Astronomers find a torched super-Earth on a ONE DAY orbit around its star

We’ve found the last planet in the galaxy you'd want to live on.

By Phil Plait
Ultrahot Rocky Exoplanet

Astronomers have discovered a rare exoplanetary beast, and it’s providing evidence that planetary formation and evolution over time take a lot of different pathways. It’s a super-Earth getting positively cooked by its host star, but the baffling part is its big sibling right next door [link to paper]. 

The star is called WASP-132. It’s about 400 light-years from us, and is slightly smaller, cooler, and lower mass than the Sun. The newly discovered planet, called WASP-132 c, was found using observations by the Transiting Exoplanet Survey Satellite, or TESS, which scans the skies looking at relatively nearby stars. If we happen to see a planet’s orbit edge-on then it will pass in front of its star once per orbit, causing it to dim somewhat on a regular period. This event is called a transit, and is still the most successful method in finding exoplanets: alien worlds orbiting other stars.

RELATED: A nearby super-Earth may be a water world

WASP-132 c is bigger than Earth, but not too much so: It’s about 1.85 times Earth’s diameter, so we call it a super-Earth. We don’t know much else about the planet itself except that its mass must be less than about 37 times the mass of Earth, which doesn’t constrain things much.

We do know more about its orbit, and this is where things heat up, literally. The planet orbits the star in almost exactly one Earth-day! In other words, its year is one of our days. That means it’s extremely close to the star — skimming just a little over 2 million kilometers from its surface. That’s only five times the Moon’s distance form Earth, so that planet is dancing close to the flame.

Artwork of a hot super-Earth

It’s also extremely hot. Given the temperature of the star and making some decent assumptions about the planet’s reflectivity, it has a temperature of roughly 1,150°C (over 2,000°F). That’s not quite hot enough to melt iron, but far more than enough to melt rock. If the planet has a surface, it may be covered in lava. The star would be a staggering 40° across in the sky, stretching halfway from the horizon to the zenith. The planet receives about 870 times as much light and heat from its star as Earth does from the Sun, so this is not exactly a great place to visit.

All of this is amazing, but not all that unusual: Dozens of exoplanets are known with even shorter periods, and some are even hotter. WASP-132 c isn’t close to breaking any records.

What is so unusual about this planet is that it’s the second planet found around WASP-132. The first, called WASP-132 b, is a hot Jupiter, a gas giant orbiting very close to its host star, and that’s strange indeed. While we know of 500 such sizzling jovians — roughly 10% of all known exoplanets — only three previously have been found to have a second planet in an orbit close to the hot Jupiter. 

WASP-132 b and c are the fourth such system found, and how they form is a mystery.

Artwork depicting an ultra-hot Jupiter, a massive exoplanet so close to its star that some of its atmosphere is boiling off. Credit: NASA, ESA, and G. Bacon (STScI)

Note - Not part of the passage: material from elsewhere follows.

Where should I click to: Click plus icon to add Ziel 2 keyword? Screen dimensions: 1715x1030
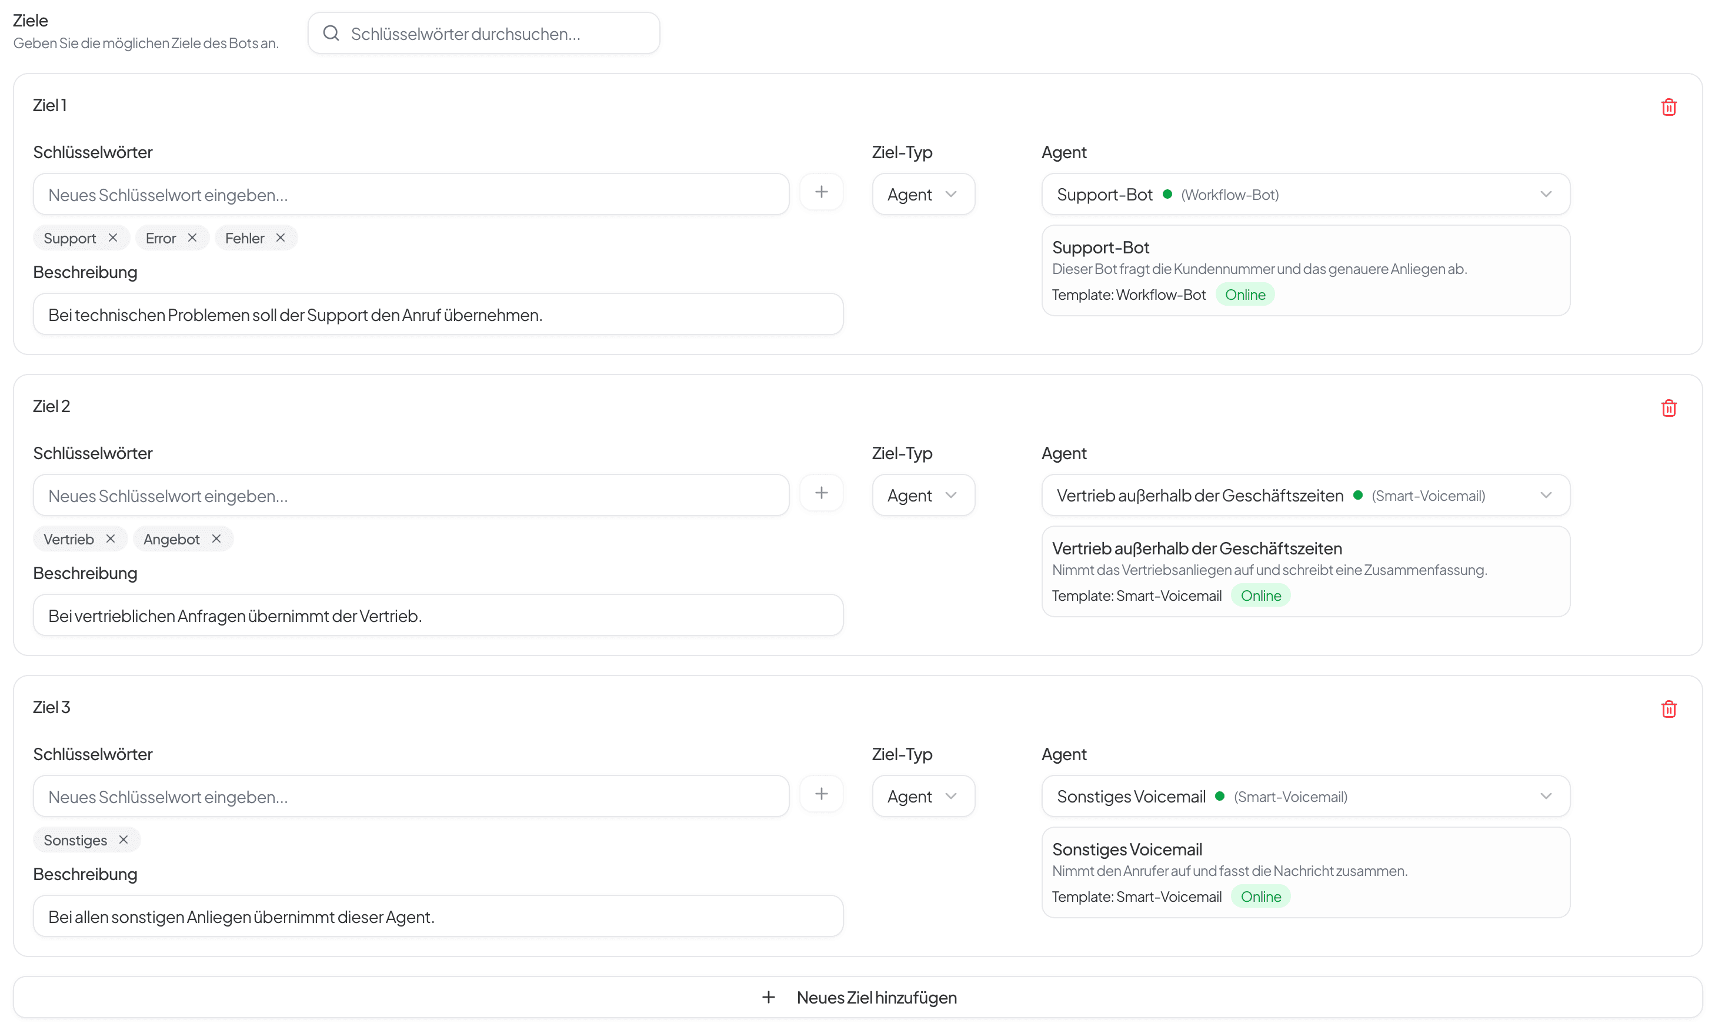[x=821, y=493]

The very first exoplanets found orbiting stars like the Sun were hot Jupiters; the planets are big, so they cause a big dip in the star’s light, and they orbit quickly, making transits often enough that they’re easy to spot. Still, they were a huge surprise; we have nothing like that in our solar system — Jupiter is five times as far from the Sun than Earth — and it wasn’t clear how they form. 

They couldn’t form that close to the star! Planets form from a disk of material swirling around a young star, and close in that stuff is far too hot to create a big planet. The going idea now is that they form much farther out, and then get too close to another gas giant planet. They interact gravitationally, sending one planet on a long elliptical orbit that brings it very close to the star. Over time the star’s tides circularize the orbit, leaving behind the hot Jupiter. 

But in that case any other planets close to the star will get seriously destabilized by the bigger planet swinging around. They either get ejected from the system or dropped into the star. Either way, bye-bye.

So how can there be hot Jupiters out there with another planet orbiting close by?

A clue might be found in warm Jupiters. These are gas giants orbiting not quite as close in, so they aren’t as extreme. Importantly, these commonly have other planets nearby, so they must have formed in a different way. The thinking is that all the planets slowly move toward the star over time. This migration would mostly happen early on in the system’s history, when there was still a lot of material in a disk around the star. The disk can steal orbital energy from the planets, dropping them all toward the star. Eventually the disk dissipates, leaving the gas giant and other planets moderately close to their host star.

Looking at it that way, the four hot Jupiters with close-by planets may just be the tail end of the distribution of warm Jupiters, ones that got closer to the star than usual before the disk went away. This would be a relatively rare event, which is why we see so few.

Our blue world moves through space around the Sun, one of the more rare stars in the sky. Credit: Getty Images / 1xpert

On the other hand, finding a planet near a hot Jupiter is observationally difficult. So there may be a lot more out there we simply haven’t found yet.  

We probably won’t know more until we find more… or don’t find more. TESS is still looking, as is ESA’s CHEOPS mission, so in the coming few years we’ll probably know a lot more about these worlds. 

One thing is for sure: The more exoplanets we find, the more we see our own solar system is weird. We’re not like the vast majority of other planetary systems, and it would be very interesting indeed to find out why.